THE whole of creation has been divided by scientists into six sub-divisions of which one contains the Vertebrates—that is, all those animals which have backbones. These creatures are again divided into five great classes according to whether they are fish, amphibians, reptiles, birds or mammals.
The term vertebrate may be taken to include all animals which have a symmetrical form on both sides. The body is divided by an imaginary axis into a right and left half, and the nerves and muscles in each are correspondingly formed and placed. The main masses of the nervous system lie along the back, and are always shut off from the internal organs. The nerve axis is underlaid by a structure known as the ‘notochord,’ which is a supporting rod, and in the adult stage is generally more or less replaced by the bony axis known as the ‘vertebral column.’ There may be no limbs, but when present there are never more than two pair of them.
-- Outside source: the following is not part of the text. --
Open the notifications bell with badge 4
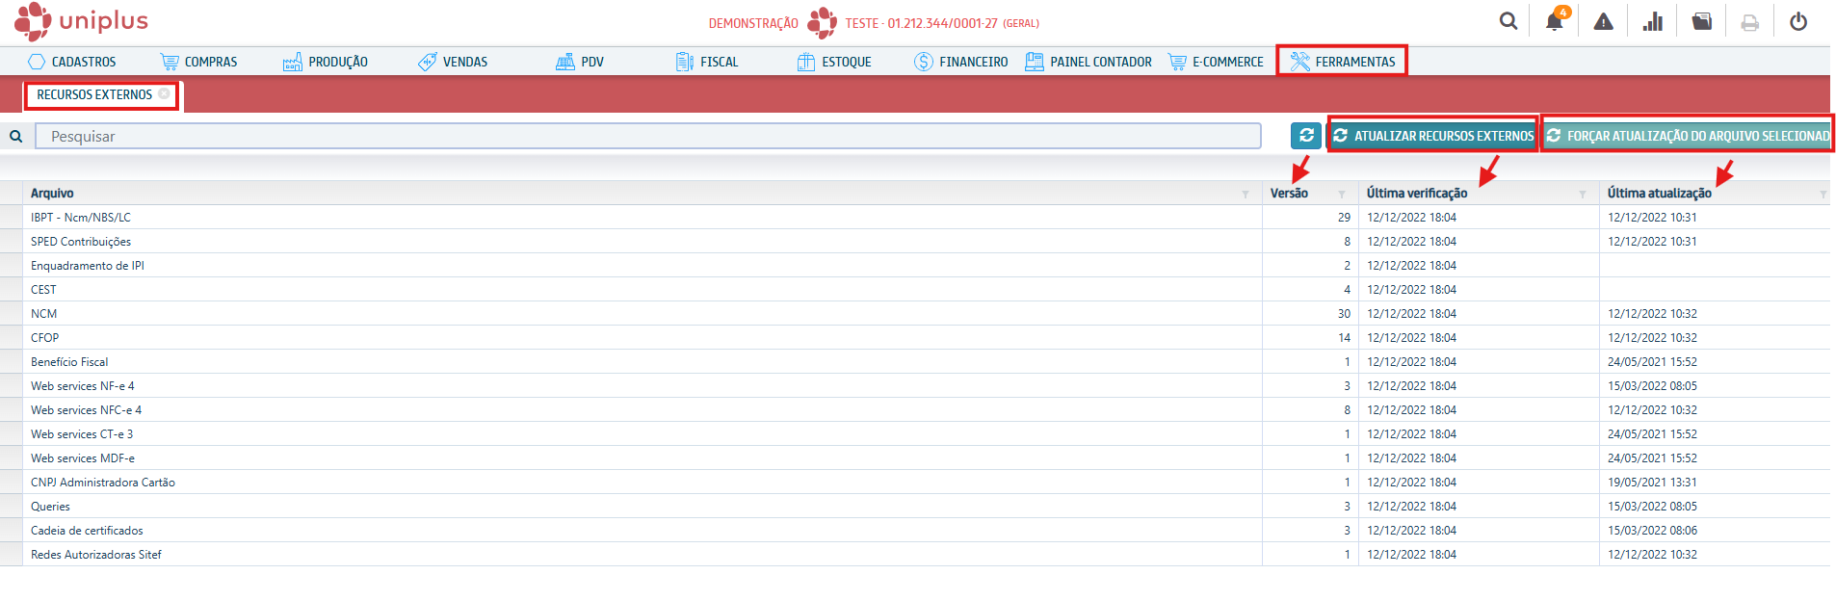pos(1555,21)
Fish form the largest class in point of numbers and are among the most ancient of vertebrates, whilst its members exhibit the greatest variety of structure. All fish have gills throughout their life; the structure of the heart, when present, is usually simple; the limbs are in the form of fins. The shape of the body is largely based on its suitability for rapid movement in water, and for the avoidance of friction. To help further in this direction, an outer layer of mucus, or slime, covers the skin.
The structure of the scales is of four kinds. The scales may be, first: thin, bony and flexible (as in the fish, and the most familiar form to the majority of us); secondly : thin, bony, horny plates with spiny or comb-like projections; thirdly: scales covered with a hard, polished enamel; or, fourthly : detached plates or tubercles, which are often covered with spines.
Fish are essentially inhabitants of water, either fresh or salt, though a few live in both impartially. Fish like eels can live a considerable time out of water owing to the narrowness of their gill slits or because they have a special arrangement for keeping the gills moist.
With notable exceptions, some of which are mentioned below, fish reproduce by external fertilisation. The female discharges her eggs into the water near the male, who, about the same time, discharges sperm, also into the water. In this way some of the eggs are fertilized and, unless destroyed by other creatures, eventually hatch out into young fish.